Producers of THAT SHOW Taylor Schmuelgen and Kayla White on a walk.

When I moved to New York in 2022, I was twenty-two, and I wanted to make dances. I knew a lot of artists my age and was lucky to have lots of great friends who had other great friends. (Maybe this is what our dance professors meant by “networking.”) When I started an internship at Movement Research, for instance, I was already familiar with one of my colleagues because  I had worked at Gibney Dance Center with two of their friends from college (who went to college with one of my friends from a different internship). Their names were Taylor Schmuelgen and Kayla White. In my mind, a map was forming, a web connecting all of the people I knew and was meeting with each other, and with me. I added new threads to it at work, at my MR internship, at parties, at bars, on Instagram, and sometimes in class. 

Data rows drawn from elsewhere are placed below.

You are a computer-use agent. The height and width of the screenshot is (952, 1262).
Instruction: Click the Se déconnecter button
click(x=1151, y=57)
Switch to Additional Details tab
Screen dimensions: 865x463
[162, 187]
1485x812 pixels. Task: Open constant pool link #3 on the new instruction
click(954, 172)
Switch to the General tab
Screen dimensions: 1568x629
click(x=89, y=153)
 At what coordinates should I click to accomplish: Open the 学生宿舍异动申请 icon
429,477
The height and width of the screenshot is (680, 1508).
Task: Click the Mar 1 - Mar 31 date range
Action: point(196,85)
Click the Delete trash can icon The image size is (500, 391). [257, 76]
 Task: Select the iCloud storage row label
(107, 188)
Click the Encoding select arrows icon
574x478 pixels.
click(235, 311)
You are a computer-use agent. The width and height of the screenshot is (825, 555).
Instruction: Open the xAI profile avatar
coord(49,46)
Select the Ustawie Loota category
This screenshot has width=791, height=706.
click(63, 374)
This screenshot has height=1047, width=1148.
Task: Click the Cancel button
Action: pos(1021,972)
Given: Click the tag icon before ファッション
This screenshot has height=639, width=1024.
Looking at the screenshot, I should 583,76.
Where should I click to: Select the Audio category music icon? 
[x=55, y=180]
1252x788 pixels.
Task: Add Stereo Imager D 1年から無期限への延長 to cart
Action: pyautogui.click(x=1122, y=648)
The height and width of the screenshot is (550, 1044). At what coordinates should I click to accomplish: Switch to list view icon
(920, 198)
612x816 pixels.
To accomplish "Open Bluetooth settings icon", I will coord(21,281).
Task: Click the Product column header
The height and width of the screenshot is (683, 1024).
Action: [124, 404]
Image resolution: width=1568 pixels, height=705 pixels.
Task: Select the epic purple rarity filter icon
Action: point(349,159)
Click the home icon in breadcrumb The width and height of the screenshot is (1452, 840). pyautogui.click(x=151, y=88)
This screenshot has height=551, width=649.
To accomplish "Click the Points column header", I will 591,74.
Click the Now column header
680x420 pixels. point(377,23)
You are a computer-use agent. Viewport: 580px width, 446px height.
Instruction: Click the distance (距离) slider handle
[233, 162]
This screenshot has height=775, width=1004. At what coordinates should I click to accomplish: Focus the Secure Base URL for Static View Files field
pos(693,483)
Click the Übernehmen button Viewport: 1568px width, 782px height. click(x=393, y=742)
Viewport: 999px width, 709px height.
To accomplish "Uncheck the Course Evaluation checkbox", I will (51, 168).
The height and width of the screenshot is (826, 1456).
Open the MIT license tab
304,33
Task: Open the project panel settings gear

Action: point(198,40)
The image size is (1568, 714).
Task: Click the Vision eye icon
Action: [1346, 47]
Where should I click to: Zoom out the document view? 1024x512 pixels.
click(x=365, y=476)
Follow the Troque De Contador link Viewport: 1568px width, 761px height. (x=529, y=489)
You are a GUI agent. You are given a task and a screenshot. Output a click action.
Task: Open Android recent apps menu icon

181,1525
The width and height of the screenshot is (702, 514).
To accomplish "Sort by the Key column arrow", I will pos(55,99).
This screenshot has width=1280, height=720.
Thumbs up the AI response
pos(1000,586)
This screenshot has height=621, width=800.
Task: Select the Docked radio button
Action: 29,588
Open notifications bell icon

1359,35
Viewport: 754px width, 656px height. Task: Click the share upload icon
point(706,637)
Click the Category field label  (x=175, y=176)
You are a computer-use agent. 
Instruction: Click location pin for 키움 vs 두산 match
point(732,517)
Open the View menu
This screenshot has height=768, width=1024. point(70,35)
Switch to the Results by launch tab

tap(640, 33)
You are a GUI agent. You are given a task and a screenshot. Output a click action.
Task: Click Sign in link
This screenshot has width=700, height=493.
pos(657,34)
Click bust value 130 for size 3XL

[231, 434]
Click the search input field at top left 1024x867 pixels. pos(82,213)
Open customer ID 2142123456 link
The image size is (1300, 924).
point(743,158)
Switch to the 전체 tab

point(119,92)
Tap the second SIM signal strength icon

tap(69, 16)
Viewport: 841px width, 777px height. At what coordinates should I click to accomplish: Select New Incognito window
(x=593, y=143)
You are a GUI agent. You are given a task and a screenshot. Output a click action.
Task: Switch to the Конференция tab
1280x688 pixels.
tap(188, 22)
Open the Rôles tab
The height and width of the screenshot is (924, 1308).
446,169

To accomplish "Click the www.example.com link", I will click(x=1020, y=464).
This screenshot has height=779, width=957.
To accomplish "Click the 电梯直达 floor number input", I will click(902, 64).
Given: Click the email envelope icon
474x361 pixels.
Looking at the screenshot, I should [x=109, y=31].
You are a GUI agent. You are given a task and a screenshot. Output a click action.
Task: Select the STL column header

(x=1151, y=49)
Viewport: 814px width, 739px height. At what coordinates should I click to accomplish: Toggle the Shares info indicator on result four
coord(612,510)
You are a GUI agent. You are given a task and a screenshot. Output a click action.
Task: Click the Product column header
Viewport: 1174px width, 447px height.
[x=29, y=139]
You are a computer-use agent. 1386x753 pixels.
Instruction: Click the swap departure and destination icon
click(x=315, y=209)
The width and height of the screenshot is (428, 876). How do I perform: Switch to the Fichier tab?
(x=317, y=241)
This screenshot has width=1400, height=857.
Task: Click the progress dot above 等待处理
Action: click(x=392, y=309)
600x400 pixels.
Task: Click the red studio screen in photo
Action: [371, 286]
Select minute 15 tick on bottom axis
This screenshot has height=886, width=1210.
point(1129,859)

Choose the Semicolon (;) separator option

Less than two years after we met, Schmuelgen and White founded THAT SHOW, a community gathering and showcase of early-career performance artists. Informed by a shared vision of a performance space that provides financial and operational support for risk-taking and collaboration, their curatorial style has been described as “rooted in TLC: tender loving care” and one that “makes room for unbridled expression.”

I spoke to them about the condition of the early-career artist, balancing artist and audience centered curatorial practices, and the origins of their emblematic disco ball. 

Our conversation has been edited for length and clarity.

Hannah Lieberman: What conversations were you having as friends and peers in the dance field that led to the founding of THAT SHOW?

Taylor Schmuelgen: In November 2023, we went on a hike and we started complaining.  We made a list of things we hate that Kayla can read to you if you want.

HL: I would love it if you read it.

Kayla White: Okay. Things we hate. Artists paying to present; presenting for free; having to pay to rehearse in studios; first-come-first-serve applications; no curation; long applications; lack of diversity of movement; really long shows; 20-minute pieces. 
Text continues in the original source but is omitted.